Two U.S. federal agencies issued several warning letters to seven companies fraudulently claiming to sell products that would prevent, treat, or cure the COVID-19 coronavirus.

The Food and Drug Administration (FDA) and the Federal Trade Commission (FTC) sent letters on March 6 to Vital Silver, Quinessence Aromatherapy Ltd., LLC doing business as N-Ergetics, GuruNanda, LLC, Vivify Holistic Clinic, Herbal Amy LLC, and the Jim Bakker Show over violations of federal law. The products cited in the joint letter were unapproved drugs and included teas, essential oils, tinctures, and colloidal silver.

“There already is a high level of anxiety over the potential spread of coronavirus.
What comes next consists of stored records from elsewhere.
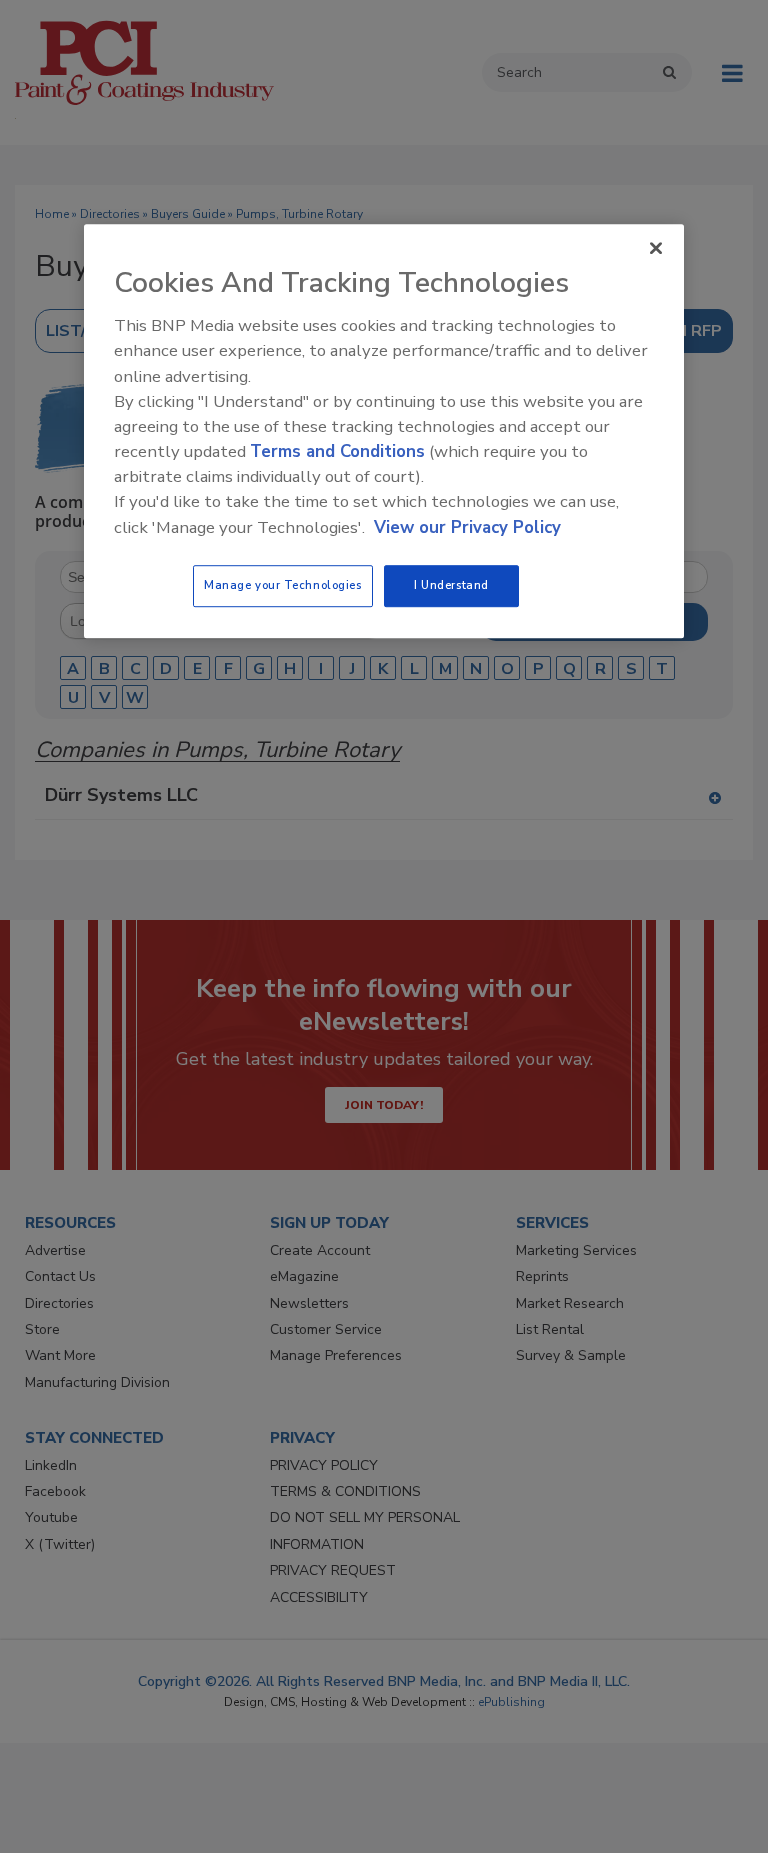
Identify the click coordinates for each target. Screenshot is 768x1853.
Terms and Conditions (337, 451)
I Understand (451, 585)
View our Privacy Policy (467, 527)
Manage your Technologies (283, 585)
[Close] (656, 248)
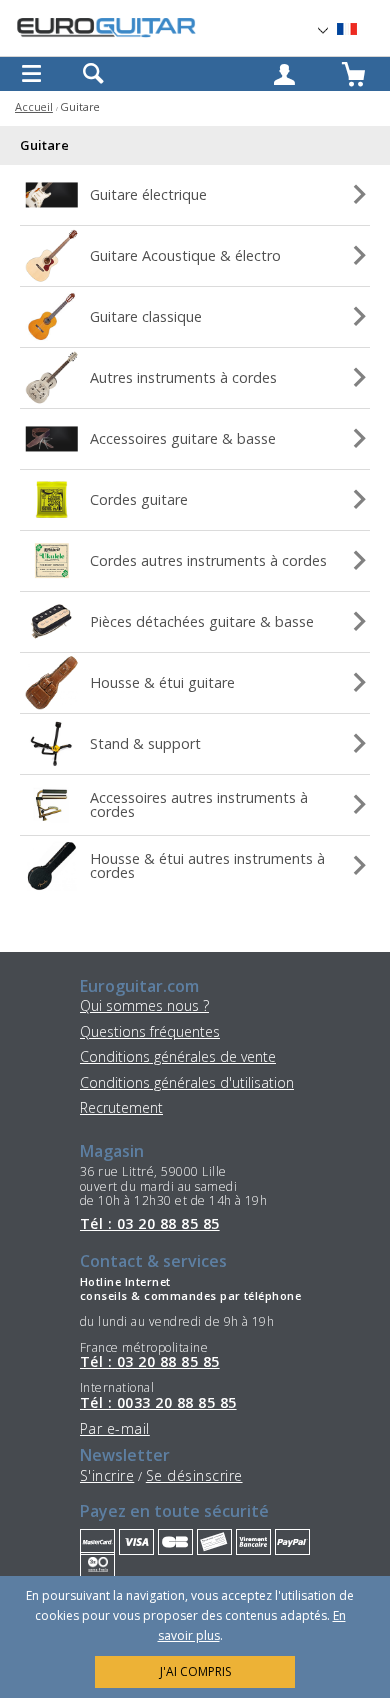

What we don’t need in this situation are companies preying on consumers by promoting products with fraudulent prevention and treatment claims,” said FTC Chairman Joe Simons in a release on Monday. “These warning letters are just the first step. We’re prepared to take enforcement actions against companies that continue to market this type of scam.”

The companies will have 48 hours to respond to the FDA and FTC outlining the steps that they have taken to “correct the violations.” Any supporting documents or explanation should be included in the response, according to the individual letters sent to each company. The agencies also warned the companies that failure to comply may result in “legal action, including, without limitation, seizure and injunction.”

In addition to coronavirus scams, the FDA said it is particularly concerned that people who buy fraudulent products will forgo medical treatment for the virus, which could lead to health problems or seriously threaten the persons life.

“We have an aggressive surveillance program that routinely monitors online sources for health fraud products, especially during a significant public health issue such as this one,” FDA Commissioner Stephen M. Hahn warned. “We understand consumers are concerned about the spread of COVID-19 and urge them to talk to their health care providers, as well as follow advice from other federal agencies about how to prevent the spread of this illness. We will continue to aggressively pursue those that place the public health at risk and hold bad actors accountable.”

COVID-19, the disease the new coronavirus causes, emerged in Wuhan, China, late last year and spread to over 100 countries around the world. There is no vaccine or proven treatment, though many patients have gotten better through rest and medical care.

As of Sunday evening, 34 states and the U.S. capitol have reported more than 500 cases to the Centers for Disease Control (CDC), said Dr. Nancy Messonnier, director of the National Center for Immunization and Respiratory Diseases at the CDC. The agency has also received reports of 19 deaths, with all but one taking place in Washington state.

Florida recently announced two deaths. It wasn’t clear why those weren’t included in the total.

Experts recommend frequently washing hands with soap and water for at least 20 seconds or using alcohol-based hand sanitizer, regularly cleaning surfaces and objects, and not touching one’s face with unwashed hands.

People who become ill should stay at home and contact their doctor or health authorities. Depending on their symptoms, they may be asked to stay isolated at home. If symptoms are severe or in some other cases, patients will be quarantined at hospitals.